┌──

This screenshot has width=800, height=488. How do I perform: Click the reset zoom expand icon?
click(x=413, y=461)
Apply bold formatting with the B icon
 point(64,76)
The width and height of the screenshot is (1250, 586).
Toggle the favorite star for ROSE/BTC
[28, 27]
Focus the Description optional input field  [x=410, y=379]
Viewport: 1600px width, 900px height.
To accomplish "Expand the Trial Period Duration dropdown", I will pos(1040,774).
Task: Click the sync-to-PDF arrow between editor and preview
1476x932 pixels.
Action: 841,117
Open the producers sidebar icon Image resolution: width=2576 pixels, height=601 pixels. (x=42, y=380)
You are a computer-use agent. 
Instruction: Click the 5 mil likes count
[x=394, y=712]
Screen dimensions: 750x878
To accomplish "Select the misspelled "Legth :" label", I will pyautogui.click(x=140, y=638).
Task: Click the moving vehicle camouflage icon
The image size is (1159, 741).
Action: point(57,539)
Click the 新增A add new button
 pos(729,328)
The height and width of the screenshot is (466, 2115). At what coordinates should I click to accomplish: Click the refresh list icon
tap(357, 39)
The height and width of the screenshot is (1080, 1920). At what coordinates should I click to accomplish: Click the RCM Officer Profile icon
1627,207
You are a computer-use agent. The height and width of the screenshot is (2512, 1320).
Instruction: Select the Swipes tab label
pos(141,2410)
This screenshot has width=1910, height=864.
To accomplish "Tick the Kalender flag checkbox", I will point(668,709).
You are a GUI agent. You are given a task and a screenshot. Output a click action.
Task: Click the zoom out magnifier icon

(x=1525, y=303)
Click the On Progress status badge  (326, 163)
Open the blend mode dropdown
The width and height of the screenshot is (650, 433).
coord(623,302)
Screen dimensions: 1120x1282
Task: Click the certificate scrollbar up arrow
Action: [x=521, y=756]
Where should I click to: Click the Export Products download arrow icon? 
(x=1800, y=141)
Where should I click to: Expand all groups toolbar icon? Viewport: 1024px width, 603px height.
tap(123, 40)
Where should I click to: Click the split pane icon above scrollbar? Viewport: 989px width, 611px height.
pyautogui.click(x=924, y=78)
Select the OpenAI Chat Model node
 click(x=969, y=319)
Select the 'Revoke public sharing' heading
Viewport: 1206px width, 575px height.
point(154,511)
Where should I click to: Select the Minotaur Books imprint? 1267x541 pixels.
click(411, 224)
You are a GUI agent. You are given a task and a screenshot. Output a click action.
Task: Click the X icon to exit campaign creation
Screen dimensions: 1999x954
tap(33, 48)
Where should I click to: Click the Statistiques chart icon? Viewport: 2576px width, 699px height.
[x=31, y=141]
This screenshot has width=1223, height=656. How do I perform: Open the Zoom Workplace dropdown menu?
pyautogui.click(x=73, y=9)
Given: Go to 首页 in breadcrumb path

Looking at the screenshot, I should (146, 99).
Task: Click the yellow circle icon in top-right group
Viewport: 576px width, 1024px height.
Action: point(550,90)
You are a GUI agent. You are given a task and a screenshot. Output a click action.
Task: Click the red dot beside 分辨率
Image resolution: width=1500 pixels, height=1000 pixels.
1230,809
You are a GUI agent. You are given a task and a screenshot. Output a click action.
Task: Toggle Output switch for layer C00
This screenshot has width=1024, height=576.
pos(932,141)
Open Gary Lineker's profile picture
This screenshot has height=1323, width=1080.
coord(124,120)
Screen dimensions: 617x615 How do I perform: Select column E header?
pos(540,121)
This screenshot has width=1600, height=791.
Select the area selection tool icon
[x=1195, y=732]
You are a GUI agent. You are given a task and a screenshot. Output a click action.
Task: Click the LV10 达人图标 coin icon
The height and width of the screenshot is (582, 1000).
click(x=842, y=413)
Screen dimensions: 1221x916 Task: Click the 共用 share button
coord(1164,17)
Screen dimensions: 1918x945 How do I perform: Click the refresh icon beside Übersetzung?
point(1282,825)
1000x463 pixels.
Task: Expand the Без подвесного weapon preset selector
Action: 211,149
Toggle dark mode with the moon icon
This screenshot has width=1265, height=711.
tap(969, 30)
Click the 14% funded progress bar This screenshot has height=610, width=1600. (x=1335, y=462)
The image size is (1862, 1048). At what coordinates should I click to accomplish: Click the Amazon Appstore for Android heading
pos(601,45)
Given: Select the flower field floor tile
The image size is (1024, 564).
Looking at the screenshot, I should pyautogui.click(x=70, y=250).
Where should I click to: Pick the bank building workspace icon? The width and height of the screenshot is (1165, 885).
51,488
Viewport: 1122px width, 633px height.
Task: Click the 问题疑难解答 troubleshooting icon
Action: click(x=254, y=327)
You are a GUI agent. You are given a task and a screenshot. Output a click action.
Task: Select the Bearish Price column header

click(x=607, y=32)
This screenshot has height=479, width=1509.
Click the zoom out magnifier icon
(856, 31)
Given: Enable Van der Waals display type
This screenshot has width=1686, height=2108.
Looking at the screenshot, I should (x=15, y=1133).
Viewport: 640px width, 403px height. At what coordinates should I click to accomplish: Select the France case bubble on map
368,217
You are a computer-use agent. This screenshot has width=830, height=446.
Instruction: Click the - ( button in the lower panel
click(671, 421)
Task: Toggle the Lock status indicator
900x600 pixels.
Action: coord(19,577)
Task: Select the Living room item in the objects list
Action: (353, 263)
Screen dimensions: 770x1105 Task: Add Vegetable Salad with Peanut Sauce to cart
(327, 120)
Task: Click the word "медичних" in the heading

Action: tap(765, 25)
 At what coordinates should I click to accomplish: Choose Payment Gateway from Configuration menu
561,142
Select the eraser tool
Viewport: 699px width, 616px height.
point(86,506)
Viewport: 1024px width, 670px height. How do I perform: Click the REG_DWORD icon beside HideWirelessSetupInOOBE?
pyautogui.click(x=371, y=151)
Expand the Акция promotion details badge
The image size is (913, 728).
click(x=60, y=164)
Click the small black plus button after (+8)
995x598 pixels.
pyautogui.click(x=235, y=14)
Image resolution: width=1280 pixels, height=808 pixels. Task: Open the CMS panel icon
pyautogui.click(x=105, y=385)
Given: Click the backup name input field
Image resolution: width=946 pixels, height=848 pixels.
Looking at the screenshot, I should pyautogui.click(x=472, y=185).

└──

__TASK GOAL__. The expected result is a copy of each line in the records where "computer" appears.

__EXPECTED ANSWER__.
You are a computer-use agent. 
You are a computer-use agent. The height and width of the screenshot is (2512, 1320).
You are a computer-use agent. This screenshot has width=830, height=446.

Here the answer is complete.